_TESTO FORNITO_
○ ○ ○ ○ ○
Intanto qualcun altro ha trovato un nascondiglio.
E allora una mia amica ha scritto questa lettera al sindaco di Milano Letizia Moratti che gioca a nascondino.
Il 25 aprile 1945 chi le scrive aveva da poco compiuto cinque anni e si trovava in Romagna con i nonni, separata da tempo dalla sua famiglia dalla Linea Gotica che divise l’Italia e i nostri destini. Il 26, i partigiani entrarono a Torino e in quel giorno la sorellina, nata nel frattempo, compiva il suo primo anno di vita. L’esperienza terribile della guerra (quanti bombardamenti subiti a Torino!) e l’”abbandono” dei miei genitori, hanno segnato profondamente il mio percorso di vita. L’abbandono involontario e incompreso da una bimba di quattro anni, si tramutò poi al rientro in famiglia in una esclusione che perdura ancora e che mi ha resa agli occhi dei miei per sempre diversa. Quel vissuto però, oltre a contrarmi il diaframma in una morsa di paura, ha reso più acuta la mia sensibilità e sviluppato un profondo senso morale che mi fa onorare la pace e combattere l’ingiustizia. Figlia del popolo, ho potuto studiare e colmare quindi con la cultura il divario che mi discriminava rispetto ai miei coetanei agiati. Quella cultura che ho cercato di trasmettere ad altri, mi permette ora di leggere un segnale inquietante nella sua scelta di non partecipare alla celebrazione della festa della Liberazione che sta a testimoniare il riscatto morale di un popolo. Non tutto è stato limpido, non tutti i partigiani si sono comportati da eroi, ma nella stragrande maggioranza hanno dato la vita o l’hanno rischiata perché noi potessimo godere oggi di quella libertà che ha permesso a lei la sua discutibile scelta. Lei ha mancato di rispetto nei confronti di tanti suoi concittadini. Che lei viva dentro di sé a livello personale questo rifiuto della Resistenza (che ha visto allora una partecipazione corale di tutte la fasce sociali) per me è già triste, ma è oltremodo preoccupante che l’abbia manifestato nella sua veste ufficiale. Quando si ricoprono incarichi istituzionali, si acquisiscono doveri a cui non è possibile sottrarsi. Gli atei vanno in Vaticano, partecipano a funerali religiosi. Lei, magari a muso duro, con la sua fascia tricolore avrebbe dovuto esserci. Giovanna Falcioni
Tutto vero Luciano. Però forse la signora Moratti si ricorda dei fischi e degli insulti rivolti da quei geni dei centri sociali a suo padre - ex partigiano pure lui - alla manifestazione dello scorso anno.
○ ○ ○ ○ ○
Voci di dati archiviate

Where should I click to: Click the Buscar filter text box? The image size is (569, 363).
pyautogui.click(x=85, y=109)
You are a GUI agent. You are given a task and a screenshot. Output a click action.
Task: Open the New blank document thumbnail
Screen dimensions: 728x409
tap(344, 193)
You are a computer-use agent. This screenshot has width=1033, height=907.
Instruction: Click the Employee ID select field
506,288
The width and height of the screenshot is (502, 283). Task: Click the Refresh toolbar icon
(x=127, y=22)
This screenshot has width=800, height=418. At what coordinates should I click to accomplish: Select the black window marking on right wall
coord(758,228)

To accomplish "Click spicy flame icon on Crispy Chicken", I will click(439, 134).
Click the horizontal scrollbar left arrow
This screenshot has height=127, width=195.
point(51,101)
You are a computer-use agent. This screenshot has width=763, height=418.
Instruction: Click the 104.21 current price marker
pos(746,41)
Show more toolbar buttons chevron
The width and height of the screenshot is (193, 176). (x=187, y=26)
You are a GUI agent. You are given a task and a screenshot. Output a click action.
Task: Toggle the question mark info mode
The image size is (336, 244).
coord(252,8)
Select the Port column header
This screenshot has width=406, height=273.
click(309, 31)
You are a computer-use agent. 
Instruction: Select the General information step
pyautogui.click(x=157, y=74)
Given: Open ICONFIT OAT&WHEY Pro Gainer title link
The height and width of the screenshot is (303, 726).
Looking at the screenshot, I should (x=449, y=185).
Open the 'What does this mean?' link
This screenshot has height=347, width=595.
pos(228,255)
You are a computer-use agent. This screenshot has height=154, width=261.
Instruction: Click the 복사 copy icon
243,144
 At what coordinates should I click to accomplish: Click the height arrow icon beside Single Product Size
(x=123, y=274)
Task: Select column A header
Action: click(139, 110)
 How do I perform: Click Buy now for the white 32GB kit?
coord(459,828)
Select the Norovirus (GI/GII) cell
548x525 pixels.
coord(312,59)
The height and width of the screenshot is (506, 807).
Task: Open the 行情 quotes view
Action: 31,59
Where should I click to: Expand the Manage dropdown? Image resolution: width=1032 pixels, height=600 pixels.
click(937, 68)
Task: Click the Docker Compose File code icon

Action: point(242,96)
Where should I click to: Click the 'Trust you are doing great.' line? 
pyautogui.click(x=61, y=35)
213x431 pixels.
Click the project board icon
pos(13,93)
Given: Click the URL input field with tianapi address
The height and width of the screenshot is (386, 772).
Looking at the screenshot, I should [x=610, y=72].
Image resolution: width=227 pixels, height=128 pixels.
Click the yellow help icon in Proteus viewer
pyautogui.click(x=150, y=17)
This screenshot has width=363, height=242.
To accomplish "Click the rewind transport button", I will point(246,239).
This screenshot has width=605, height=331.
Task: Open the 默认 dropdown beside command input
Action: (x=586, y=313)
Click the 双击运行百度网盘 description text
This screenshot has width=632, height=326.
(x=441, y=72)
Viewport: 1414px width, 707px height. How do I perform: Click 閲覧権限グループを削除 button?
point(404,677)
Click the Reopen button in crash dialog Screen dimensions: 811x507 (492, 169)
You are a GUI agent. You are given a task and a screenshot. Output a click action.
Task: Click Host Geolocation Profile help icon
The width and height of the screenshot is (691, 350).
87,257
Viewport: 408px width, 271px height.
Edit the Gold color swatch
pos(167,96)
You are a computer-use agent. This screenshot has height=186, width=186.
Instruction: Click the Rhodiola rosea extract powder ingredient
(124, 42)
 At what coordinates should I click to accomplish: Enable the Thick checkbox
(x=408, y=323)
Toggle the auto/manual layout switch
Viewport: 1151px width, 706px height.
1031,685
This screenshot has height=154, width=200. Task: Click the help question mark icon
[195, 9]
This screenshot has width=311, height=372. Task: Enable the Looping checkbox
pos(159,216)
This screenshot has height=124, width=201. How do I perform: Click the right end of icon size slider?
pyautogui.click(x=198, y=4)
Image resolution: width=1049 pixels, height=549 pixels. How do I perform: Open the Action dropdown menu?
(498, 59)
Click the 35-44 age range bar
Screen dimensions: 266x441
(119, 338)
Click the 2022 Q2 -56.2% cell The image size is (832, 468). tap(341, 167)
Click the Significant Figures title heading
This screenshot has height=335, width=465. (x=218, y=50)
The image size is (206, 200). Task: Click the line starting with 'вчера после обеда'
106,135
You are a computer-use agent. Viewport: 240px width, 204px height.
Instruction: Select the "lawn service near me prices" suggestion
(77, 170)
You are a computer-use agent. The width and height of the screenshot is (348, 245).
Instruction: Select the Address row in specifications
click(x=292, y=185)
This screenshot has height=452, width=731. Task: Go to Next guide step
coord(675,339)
○ ○ ○ ○ ○
_DOMANDE SUL MATERIALE_
1. Nel testo sulla Festa della Liberazione, quanti anni aveva da poco compiuto l'autrice della lettera il 25 aprile 1945?
2. Prosegua il testo sulla Festa della Liberazione a partire dalla sua ultima frase.
I dati costituiscono un materiale a sé, distinto dal testo sulla Festa della Liberazione.

_RISPOSTE_
1. Aveva da poco compiuto cinque anni.

2.
Credo sia onesto ricordare questo fatto.
Scritto da: Eeka | 30/04/2008 a 11:18
Quella contestazione fu indecente. Ma un sindaco ha il dovere di rappresentare la città, anche se in un'occasione ha subito fischi e insulti.
Scritto da: luciano / idefix | 30/04/2008 a 12:08
E'vero. Ma nella lettera da te citata non se ne fa menzione di quel fatto. E - però può darsi che sia io a sbagliare e che mi sia sfuggita qualcosa - non mi pare che la Moratti "viva dentro di sé a livello personale questo rifiuto della Resistenza" o che abbia mai espresso pubblicamente tesi revisioniste o a favore dei repubblichini.
Ciò non toglie che sarebbe dovuta essere presente
Scritto da: Eeka | 30/04/2008 a 12:39
L'episodio di cui fu vittima la Moratti (con suo padre, partigiano e deportato a Dachau) fu indecente.
La Moratti non potrebbe mai vivere in sè stessa un rifiuto della Resistenza: la Resistenza l'ha respirata in casa.
Probabilmente vive un rifuto (che è anche il mio) per certi violenti teppisti di sinistra.
Per certe canagliette rosse (non di vergogna, purtroppo) che usano il 25 aprile come cosa loro.
Ha sbagliato a non andare? Sia.
Il Comune di Milano era comunque presente.
Lei non ha voluto.
Un po' la capisco.
Con certa gentaglia ho avuto a che fare pure io, da amministratore.
Non sono clienti facili.
Sulla vicenda Moratti ci ho scritto pure un post. Prima di sapere che il sindaco di Milano non avrebbe partecipato alla manifestazione del 25 aprile.
Scritto da: Tic-talkischeap | 30/04/2008 a 14:13
Molto d'accordo con te Talk
Scritto da: Eeka | 30/04/2008 a 14:42
caro Luciano, l'egregio Sindaco di Milano ha poi risposto alla lettera della tua amica?
Scritto da: valeria | 05/05/2008 a 18:27
Giovanna ci avrebbe subito girato l'eventuale risposta della Moratti.